*Task details*. Go through the data below and return each line where the string "blank" appears.

*Dataset entries*.

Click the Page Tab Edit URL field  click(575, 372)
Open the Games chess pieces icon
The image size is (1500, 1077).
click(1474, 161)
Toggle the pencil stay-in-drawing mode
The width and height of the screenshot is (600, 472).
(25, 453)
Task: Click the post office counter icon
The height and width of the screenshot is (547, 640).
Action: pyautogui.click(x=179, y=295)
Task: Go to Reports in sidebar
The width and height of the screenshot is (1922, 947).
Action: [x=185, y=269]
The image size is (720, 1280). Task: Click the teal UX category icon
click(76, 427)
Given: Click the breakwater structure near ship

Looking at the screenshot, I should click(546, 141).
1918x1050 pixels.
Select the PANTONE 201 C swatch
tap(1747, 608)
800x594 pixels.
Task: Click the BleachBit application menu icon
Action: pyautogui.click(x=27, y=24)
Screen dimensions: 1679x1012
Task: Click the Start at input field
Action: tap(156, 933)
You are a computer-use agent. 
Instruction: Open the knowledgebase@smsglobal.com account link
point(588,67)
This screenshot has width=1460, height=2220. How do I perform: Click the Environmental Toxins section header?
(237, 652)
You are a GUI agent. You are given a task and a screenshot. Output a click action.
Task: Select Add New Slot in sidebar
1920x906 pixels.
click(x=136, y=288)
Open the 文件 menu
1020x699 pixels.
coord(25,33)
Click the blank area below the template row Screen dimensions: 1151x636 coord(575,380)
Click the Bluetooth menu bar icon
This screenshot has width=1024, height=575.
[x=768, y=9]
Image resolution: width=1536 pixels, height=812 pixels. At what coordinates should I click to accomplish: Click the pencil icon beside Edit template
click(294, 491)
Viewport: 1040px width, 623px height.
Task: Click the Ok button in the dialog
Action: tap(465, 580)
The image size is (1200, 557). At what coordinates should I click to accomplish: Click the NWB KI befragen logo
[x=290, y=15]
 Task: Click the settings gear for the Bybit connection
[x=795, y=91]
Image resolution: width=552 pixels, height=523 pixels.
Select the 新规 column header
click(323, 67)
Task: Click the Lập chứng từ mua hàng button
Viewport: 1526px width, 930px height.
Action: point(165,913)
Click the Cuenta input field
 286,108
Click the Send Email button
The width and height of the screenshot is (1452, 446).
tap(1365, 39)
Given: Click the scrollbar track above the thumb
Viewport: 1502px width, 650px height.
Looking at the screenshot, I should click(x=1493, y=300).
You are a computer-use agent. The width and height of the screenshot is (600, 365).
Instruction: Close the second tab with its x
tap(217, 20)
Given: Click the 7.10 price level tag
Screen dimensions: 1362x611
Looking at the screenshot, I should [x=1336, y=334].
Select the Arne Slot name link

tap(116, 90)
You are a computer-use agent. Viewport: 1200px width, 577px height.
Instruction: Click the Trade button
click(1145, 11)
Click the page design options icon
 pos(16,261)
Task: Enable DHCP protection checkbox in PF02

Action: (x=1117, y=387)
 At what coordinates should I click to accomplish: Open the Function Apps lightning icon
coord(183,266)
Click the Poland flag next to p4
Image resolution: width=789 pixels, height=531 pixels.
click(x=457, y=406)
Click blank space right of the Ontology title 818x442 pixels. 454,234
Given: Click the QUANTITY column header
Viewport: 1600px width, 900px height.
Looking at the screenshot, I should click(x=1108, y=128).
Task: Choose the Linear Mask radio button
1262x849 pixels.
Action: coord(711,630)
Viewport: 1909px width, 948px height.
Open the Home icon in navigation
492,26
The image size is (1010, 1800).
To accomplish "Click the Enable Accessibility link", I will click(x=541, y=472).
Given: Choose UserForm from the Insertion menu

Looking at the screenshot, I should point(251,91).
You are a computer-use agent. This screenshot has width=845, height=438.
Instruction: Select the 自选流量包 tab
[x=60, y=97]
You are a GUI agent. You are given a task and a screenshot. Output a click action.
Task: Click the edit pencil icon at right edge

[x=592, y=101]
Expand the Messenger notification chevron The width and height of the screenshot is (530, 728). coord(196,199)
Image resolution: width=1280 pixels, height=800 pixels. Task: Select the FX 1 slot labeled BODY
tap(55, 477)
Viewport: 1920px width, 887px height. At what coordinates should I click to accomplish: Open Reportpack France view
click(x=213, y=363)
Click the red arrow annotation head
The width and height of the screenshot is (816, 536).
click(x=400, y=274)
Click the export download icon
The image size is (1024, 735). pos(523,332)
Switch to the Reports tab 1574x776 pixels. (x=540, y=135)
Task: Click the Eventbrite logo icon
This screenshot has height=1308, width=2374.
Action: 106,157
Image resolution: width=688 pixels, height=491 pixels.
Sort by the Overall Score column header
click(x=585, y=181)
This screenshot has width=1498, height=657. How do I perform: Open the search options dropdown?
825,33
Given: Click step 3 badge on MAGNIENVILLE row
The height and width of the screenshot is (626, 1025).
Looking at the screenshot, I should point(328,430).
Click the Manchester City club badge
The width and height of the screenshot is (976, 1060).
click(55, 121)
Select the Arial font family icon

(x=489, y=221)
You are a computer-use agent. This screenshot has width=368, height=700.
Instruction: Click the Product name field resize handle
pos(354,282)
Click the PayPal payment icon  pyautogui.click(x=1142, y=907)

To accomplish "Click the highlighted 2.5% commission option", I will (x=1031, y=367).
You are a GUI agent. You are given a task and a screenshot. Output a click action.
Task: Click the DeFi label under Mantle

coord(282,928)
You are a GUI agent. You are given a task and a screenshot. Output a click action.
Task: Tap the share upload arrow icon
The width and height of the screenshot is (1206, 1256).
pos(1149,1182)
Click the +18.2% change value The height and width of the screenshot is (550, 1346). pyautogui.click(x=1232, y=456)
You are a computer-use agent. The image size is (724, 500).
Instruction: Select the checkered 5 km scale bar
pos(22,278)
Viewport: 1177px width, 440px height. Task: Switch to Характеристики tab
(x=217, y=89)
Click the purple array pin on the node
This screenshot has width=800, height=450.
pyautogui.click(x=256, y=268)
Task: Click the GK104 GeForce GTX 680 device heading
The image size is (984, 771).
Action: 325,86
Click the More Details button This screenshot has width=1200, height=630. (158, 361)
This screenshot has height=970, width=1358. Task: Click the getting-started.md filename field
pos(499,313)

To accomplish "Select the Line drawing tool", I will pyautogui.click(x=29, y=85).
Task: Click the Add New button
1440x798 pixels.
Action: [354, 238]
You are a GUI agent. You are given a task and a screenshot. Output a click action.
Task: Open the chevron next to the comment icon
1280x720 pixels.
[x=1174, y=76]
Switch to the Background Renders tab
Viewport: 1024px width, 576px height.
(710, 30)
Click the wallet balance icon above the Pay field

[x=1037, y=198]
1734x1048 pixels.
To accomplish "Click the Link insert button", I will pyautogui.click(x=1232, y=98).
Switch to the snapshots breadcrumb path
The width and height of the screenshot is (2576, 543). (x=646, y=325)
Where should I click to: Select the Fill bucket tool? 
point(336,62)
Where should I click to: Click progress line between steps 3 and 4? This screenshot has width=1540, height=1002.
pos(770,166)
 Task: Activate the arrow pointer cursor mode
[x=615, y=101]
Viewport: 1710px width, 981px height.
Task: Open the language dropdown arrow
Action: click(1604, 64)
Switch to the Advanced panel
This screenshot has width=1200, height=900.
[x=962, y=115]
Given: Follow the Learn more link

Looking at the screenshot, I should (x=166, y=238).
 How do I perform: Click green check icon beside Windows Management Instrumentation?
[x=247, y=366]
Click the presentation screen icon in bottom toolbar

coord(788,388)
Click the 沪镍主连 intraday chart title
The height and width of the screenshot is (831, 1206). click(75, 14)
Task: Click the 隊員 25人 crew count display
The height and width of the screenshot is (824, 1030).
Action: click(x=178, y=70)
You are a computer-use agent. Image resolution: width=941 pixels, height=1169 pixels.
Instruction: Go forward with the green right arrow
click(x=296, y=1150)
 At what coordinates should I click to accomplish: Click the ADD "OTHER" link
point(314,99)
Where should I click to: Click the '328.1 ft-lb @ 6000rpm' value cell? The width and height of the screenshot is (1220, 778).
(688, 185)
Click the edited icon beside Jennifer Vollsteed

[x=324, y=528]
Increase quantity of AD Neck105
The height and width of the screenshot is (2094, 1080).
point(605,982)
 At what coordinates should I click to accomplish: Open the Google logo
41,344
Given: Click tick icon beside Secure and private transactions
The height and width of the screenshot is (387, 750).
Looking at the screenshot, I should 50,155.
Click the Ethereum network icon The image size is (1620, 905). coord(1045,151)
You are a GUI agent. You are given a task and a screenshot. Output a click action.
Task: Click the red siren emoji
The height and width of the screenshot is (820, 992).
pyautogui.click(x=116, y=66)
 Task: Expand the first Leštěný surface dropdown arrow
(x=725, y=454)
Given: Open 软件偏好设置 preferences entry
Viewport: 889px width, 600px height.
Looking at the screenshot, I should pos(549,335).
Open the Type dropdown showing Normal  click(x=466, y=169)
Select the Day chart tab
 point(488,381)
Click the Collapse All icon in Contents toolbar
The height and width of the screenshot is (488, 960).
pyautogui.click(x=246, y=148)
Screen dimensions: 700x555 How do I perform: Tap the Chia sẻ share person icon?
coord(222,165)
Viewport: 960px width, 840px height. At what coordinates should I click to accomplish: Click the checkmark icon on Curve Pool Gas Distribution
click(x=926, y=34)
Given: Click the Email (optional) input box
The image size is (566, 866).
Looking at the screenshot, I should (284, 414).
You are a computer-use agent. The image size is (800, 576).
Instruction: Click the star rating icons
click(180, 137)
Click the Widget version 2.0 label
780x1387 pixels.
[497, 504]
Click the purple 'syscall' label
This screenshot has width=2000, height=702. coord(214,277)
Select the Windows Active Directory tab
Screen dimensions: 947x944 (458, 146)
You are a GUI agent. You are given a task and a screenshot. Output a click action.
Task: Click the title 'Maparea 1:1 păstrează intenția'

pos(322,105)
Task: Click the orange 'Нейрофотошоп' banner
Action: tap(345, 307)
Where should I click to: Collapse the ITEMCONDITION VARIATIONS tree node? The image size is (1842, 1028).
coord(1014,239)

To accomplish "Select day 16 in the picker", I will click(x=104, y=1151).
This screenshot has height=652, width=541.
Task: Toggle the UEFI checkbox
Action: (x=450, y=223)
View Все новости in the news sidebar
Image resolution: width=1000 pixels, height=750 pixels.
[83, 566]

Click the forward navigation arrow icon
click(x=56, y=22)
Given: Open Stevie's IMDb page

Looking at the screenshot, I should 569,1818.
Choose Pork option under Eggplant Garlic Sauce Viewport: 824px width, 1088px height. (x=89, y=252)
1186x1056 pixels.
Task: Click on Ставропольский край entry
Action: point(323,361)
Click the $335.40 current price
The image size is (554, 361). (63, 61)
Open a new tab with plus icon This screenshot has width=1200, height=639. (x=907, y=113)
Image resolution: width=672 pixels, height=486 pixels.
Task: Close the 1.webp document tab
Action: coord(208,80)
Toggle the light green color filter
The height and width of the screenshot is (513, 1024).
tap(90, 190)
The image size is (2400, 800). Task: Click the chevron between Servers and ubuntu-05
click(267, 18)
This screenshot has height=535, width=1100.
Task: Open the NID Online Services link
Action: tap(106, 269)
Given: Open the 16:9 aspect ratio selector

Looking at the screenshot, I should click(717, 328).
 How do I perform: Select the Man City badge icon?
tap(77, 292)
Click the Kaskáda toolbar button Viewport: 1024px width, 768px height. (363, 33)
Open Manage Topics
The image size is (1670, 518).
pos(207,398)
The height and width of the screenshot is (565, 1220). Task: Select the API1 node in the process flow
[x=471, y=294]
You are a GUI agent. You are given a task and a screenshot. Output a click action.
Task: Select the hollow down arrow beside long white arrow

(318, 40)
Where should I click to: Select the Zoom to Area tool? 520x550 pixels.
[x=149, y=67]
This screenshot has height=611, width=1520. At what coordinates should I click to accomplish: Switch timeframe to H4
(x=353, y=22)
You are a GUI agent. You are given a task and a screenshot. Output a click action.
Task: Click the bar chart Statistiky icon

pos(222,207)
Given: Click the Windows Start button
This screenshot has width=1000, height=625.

*Your solution*.
Click the blank area below the template row Screen dimensions: 1151x636 coord(575,380)
Click blank space right of the Ontology title 818x442 pixels. 454,234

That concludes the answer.